Arsenic trioxide (As2O3) has been found to be effective for relapsed or refractory acute promyelocytic leukaemia, but its clinical use is burdened by QT prolongation, Torsade de pointes tachycardias, and sudden cardiac death. The aim of the present study was to elucidate the ionic mechanisms of As2O3-induced abnormalities of cardiac electrophysiology and the therapeutic action of choline on As2O3-caused QT prolongation in guinea pig. Intravenous administration of As2O3 prolonged the QT interval in a dose- and time-dependent manner in guinea pig hearts, and the QT prolongation could be modulated by choline. By using whole-cell patch clamp technique and confocal laser scanning microscopy, we found that As2O3 significantly lengthened action potential duration measured at 50 and 90% of repolarization, enhanced L-type calcium currents (ICa-L), inhibited delayed rectifier potassium currents (I-K), and increased intracellular calcium concentration ([Ca2+](i)) in guinea pig ventricular myocytes. Choline corrected As2O3-mediated alterations of action potential duration, ICa-L and [Ca2+](i), but had no effect on the I-K inhibition.
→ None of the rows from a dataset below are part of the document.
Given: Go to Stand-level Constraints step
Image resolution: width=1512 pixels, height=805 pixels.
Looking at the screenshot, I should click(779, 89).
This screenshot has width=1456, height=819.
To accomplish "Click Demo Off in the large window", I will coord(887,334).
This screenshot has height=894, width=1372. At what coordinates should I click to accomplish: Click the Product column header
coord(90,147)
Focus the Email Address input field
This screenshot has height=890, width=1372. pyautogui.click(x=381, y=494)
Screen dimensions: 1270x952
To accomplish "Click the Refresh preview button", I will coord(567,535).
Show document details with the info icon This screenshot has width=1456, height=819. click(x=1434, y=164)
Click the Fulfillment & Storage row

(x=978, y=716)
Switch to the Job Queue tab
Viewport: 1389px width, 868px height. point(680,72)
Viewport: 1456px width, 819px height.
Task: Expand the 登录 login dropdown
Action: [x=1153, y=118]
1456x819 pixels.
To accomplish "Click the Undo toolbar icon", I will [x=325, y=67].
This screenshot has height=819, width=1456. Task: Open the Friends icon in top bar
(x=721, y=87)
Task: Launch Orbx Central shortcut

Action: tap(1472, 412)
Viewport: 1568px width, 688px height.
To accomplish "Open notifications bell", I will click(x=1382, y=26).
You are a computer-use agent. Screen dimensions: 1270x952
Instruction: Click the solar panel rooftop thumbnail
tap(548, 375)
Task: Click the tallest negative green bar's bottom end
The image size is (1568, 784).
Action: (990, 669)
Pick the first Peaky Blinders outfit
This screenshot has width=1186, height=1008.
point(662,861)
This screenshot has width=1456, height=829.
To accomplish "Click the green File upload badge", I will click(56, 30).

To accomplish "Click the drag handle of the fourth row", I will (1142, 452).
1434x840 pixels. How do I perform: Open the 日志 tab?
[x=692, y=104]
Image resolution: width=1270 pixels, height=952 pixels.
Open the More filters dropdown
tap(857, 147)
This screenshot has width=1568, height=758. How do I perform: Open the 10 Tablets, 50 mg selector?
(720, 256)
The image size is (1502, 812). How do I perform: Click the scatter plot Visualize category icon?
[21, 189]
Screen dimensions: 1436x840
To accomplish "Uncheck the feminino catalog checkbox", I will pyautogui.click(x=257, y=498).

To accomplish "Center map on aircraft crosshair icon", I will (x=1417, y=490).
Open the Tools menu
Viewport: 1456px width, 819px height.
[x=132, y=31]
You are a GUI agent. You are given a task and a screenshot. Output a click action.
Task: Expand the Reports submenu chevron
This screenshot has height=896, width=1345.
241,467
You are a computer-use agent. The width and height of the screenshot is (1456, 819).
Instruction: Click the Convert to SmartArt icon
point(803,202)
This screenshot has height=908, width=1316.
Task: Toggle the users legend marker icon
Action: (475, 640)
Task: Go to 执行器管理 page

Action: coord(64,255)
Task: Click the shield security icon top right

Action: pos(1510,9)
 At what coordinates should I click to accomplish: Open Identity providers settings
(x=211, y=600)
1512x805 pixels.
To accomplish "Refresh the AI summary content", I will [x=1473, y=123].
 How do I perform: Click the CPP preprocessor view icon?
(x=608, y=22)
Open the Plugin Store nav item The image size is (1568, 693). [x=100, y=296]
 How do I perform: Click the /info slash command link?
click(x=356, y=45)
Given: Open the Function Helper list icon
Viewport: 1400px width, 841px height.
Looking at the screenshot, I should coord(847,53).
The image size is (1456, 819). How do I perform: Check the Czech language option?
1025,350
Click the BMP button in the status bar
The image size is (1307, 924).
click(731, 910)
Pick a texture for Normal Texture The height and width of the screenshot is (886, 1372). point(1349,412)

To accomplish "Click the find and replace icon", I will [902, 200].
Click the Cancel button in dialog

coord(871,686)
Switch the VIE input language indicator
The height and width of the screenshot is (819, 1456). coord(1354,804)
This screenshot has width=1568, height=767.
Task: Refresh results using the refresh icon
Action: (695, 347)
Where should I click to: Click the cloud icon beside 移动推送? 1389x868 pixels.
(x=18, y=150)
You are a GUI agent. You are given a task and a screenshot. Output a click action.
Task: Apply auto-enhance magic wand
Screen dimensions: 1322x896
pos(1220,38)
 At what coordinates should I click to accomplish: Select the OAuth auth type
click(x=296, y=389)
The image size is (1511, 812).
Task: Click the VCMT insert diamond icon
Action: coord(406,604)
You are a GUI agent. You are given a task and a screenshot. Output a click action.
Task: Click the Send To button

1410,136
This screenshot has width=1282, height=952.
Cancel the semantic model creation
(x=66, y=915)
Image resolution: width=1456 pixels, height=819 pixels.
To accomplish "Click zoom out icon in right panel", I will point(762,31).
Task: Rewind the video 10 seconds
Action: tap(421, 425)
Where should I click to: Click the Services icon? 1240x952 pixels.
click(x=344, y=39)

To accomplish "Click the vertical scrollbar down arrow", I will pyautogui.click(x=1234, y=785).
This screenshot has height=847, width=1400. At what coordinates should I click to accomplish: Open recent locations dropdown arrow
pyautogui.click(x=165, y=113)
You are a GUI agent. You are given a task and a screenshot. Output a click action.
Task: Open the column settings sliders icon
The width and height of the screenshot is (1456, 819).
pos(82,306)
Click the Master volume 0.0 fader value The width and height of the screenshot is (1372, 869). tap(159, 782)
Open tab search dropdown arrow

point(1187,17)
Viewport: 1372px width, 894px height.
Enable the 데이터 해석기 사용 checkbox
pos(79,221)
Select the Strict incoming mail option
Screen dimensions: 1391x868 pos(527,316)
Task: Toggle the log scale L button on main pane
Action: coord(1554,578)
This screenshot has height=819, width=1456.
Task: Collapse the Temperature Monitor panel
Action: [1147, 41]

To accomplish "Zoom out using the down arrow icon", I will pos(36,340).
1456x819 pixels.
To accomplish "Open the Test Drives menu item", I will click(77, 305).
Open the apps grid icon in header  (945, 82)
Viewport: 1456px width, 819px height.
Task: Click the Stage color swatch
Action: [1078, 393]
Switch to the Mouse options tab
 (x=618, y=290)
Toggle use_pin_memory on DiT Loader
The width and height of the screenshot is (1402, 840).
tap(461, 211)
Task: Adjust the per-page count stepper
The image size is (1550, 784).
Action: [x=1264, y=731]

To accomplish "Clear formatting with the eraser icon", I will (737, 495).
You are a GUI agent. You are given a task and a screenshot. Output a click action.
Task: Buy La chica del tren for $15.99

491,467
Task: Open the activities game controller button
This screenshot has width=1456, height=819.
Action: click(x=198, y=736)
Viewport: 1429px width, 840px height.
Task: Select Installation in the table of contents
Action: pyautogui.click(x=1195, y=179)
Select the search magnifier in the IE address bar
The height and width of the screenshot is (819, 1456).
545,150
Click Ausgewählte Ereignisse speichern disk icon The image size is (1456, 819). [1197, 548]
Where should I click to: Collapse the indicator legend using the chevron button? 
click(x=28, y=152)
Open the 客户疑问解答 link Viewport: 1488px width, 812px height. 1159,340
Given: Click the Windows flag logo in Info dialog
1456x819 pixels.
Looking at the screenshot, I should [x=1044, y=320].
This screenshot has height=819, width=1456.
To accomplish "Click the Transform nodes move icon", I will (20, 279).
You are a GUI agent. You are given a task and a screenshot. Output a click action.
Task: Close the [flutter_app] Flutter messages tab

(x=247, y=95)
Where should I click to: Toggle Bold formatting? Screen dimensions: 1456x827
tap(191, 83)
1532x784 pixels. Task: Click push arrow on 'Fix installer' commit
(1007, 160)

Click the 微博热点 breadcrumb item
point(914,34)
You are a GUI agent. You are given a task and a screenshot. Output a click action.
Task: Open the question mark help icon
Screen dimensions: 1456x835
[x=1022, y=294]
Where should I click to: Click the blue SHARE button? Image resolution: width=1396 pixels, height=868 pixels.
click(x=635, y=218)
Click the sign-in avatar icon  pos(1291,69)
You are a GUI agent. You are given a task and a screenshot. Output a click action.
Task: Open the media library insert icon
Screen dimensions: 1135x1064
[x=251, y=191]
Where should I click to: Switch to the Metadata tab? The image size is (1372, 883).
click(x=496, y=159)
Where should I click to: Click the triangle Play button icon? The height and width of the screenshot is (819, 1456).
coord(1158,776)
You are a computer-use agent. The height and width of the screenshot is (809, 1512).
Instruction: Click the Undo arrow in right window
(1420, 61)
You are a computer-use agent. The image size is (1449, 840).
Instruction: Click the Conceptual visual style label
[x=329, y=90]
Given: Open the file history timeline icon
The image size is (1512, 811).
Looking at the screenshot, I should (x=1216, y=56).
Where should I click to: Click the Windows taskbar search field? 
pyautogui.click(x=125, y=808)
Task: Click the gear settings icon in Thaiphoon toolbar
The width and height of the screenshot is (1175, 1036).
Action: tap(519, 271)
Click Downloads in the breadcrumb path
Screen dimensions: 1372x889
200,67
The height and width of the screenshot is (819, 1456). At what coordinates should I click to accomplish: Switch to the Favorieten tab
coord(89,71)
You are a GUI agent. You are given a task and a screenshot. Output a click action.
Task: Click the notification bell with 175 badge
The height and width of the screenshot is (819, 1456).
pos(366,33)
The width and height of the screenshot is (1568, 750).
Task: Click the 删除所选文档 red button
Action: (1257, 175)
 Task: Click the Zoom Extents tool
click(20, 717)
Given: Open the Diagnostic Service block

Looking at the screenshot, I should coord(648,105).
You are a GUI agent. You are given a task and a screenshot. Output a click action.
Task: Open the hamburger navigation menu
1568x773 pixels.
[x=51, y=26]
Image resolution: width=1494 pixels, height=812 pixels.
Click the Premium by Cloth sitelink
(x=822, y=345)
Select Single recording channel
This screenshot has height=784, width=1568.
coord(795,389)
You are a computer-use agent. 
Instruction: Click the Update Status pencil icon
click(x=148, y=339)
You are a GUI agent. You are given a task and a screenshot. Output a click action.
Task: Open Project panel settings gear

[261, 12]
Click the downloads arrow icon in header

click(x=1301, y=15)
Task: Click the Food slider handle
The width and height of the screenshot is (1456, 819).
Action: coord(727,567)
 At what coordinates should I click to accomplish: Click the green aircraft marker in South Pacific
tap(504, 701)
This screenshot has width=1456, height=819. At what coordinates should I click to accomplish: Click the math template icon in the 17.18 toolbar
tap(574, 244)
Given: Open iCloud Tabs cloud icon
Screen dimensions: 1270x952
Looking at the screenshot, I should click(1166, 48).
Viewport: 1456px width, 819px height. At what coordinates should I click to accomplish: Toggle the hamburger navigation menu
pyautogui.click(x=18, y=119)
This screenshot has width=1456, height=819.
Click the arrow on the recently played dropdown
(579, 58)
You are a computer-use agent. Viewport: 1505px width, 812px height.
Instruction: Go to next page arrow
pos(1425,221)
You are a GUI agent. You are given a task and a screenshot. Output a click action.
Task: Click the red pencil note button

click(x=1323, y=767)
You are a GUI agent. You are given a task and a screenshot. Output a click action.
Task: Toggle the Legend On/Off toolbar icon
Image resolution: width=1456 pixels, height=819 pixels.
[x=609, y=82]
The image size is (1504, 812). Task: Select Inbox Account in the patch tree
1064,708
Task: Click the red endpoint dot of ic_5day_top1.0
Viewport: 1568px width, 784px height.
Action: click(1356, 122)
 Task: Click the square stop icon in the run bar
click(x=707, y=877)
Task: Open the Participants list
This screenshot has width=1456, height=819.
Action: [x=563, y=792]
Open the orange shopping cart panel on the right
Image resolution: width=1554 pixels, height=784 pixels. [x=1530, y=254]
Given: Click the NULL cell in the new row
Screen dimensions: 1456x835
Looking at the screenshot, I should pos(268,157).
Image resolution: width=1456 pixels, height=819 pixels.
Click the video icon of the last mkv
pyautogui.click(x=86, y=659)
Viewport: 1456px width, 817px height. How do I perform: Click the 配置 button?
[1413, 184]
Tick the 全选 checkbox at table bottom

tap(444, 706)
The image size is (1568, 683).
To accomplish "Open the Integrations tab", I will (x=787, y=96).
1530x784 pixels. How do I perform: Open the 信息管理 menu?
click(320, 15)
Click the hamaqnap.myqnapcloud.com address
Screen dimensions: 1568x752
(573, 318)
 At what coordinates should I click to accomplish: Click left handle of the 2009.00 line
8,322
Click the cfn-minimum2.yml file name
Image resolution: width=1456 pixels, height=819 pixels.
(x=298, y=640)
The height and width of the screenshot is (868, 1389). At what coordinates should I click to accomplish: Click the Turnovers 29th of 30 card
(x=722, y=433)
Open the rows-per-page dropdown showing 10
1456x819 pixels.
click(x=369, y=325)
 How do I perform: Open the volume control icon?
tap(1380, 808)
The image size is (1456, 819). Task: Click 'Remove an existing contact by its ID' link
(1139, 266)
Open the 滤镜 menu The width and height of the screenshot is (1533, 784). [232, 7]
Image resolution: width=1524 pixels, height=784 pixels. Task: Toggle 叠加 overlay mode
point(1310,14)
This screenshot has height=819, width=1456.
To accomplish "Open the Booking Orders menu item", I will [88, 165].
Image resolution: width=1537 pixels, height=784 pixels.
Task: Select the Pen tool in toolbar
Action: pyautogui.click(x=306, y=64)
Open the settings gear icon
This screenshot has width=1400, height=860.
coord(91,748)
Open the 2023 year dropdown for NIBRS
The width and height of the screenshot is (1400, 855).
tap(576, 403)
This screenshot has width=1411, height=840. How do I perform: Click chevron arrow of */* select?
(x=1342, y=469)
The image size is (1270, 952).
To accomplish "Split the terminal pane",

As2O3 markedly disturbed the normal equilibrium of transmembrane currents (increasing ICa-L and suppressing I-K) in guinea pig cardiomyocyte, and induced prolongation of action potential duration, further degenerated into QT prolongation. Choline normalized QT interval abnormality and corrected lengthened action potential duration by inhibiting the elevated ICa-L and [Ca2+](i) in ventricular myocytes during As2O3 application.